子供達は喜んでそれを受け取り、調理場に持っていく。
……そういえば未加工でしたね。今頃調理場は修羅場になってるのではないだろうか?
そう思って覗いてみると、町内から呼ばれたお母さん達が必死に加工していた……。
やはり人手が足りないようだ。どうしたものか。
あっそうだ。シロに頼もう。
念話でシロに『料理出来る人(?)を10人くらい貸してくれない?』と送ると、こっちに来てと返事が来た。
こっそり馬車に行き『コネクト』で城に行くと、近衛アリが料理人の格好で待っていた。
そのまま門をくぐり孤児院に連れて来たのだが、何故かシロもついて来てる。
「シロ、王の仕事は良いのか?」
「今日はもう終わり。楽しそうな事してるなら行く」
「そ・そうか」
まぁ問題は無いだろう。多分。
ゾロゾロとモンスターを連れて孤児院に来たので警戒されたが、従魔ですと説明して事なきを得た。

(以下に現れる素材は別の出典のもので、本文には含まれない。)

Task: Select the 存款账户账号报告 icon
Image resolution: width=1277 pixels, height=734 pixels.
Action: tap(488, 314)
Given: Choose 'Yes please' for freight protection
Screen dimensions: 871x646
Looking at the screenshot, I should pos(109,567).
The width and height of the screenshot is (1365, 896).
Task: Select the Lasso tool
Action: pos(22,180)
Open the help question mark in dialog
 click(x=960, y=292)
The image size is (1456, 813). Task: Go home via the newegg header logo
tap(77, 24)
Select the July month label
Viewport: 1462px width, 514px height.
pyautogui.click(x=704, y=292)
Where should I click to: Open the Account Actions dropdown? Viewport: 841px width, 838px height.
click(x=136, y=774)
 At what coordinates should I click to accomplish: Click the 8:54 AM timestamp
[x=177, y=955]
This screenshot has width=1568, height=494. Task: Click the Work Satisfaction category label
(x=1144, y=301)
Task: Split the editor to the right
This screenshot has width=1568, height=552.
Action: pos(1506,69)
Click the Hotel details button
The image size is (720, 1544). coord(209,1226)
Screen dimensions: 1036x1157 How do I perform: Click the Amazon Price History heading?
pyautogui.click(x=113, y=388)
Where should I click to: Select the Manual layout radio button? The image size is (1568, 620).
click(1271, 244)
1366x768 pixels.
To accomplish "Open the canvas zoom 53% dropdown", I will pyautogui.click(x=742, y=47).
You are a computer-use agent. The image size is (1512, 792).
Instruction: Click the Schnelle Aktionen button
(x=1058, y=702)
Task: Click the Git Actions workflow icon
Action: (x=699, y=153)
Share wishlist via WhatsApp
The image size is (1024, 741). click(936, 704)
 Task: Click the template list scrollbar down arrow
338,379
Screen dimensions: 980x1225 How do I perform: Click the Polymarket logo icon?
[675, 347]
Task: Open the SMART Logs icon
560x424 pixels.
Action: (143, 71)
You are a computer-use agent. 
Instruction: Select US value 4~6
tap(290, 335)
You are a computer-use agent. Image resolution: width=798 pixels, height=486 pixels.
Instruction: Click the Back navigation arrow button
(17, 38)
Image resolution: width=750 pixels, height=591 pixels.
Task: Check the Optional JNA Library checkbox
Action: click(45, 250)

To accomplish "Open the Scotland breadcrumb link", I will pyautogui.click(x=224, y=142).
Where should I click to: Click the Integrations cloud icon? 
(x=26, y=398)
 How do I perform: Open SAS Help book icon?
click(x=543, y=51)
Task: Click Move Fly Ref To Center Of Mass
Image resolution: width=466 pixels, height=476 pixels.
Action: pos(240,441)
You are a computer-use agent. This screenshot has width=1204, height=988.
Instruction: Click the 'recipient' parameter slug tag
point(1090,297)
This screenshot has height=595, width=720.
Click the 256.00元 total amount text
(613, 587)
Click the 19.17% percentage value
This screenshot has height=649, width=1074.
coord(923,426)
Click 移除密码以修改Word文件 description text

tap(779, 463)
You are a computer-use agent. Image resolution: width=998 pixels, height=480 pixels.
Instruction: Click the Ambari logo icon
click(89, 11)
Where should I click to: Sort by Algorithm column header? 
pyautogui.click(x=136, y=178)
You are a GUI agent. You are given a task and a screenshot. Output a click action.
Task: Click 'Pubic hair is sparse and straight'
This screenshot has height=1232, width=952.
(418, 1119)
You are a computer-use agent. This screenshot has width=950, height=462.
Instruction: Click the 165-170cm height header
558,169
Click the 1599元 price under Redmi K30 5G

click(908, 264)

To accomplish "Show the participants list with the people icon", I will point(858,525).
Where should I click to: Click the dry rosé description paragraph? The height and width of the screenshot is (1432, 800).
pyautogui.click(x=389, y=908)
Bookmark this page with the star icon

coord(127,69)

近衛アリの料理人は手が4本あるだけあって、凄い速さで料理をしていく。
半数は加工に半数は料理に行ってもらったが、町内のお母さん達からは凄く評判が良い。
「凄いわね~。うちに来てもらいたいわ~」
「一家に一台欲しいわね」
「う~ん、雇いたい」
家電じゃないので一台とか言わないで下さい。
後、どこかの食堂の主人さんだろうか? 仮にもモンスターですよ? 雇って大丈夫なの?
近衛アリの助けもあって、バーベキューは盛況で終わった。
今は、大人は片付け、子供は遊んでいる。
俺も片付けに参加してたのだが、シロが子供達を連れてやってきた。
「どうした?」
「主人は遊びを沢山知ってると聞きました。放蕩野郎ですね」
「……誰が言ったのかな?」
「守秘義務がありますので」
「……そうか。で?」
「皆で出来る遊びを教えてもらいに来たのです」
「いらん事を教えた人に聞けば良かったんじゃないの?」
「アウトドアの遊びには詳しく無いそうです」
「うん、なんとなく誰か判った気がする……。はぁ、判ったよ。何か教えるよ」
わーいと子供達が喜んでいる。
って言われてもなぁ……アウトドアで出来る遊びってなんだろう?
キャンプで遊びって言うとアスレチックか?
そんなもん、庭に作ったら怒られるよな。
あっ、キャンプだと考えなければ良いのか。バーベキューしてたからキャンプだと思ってたわ。
っていう事で、日本に昔からある遊びを教える事にした。
そう、「だるまさんがころんだ」だ。
最初は「鬼ごっこ」とか「けいどろ」とか考えてたけど、俺も強制参加って判ったからやめた。走り回りたくないから。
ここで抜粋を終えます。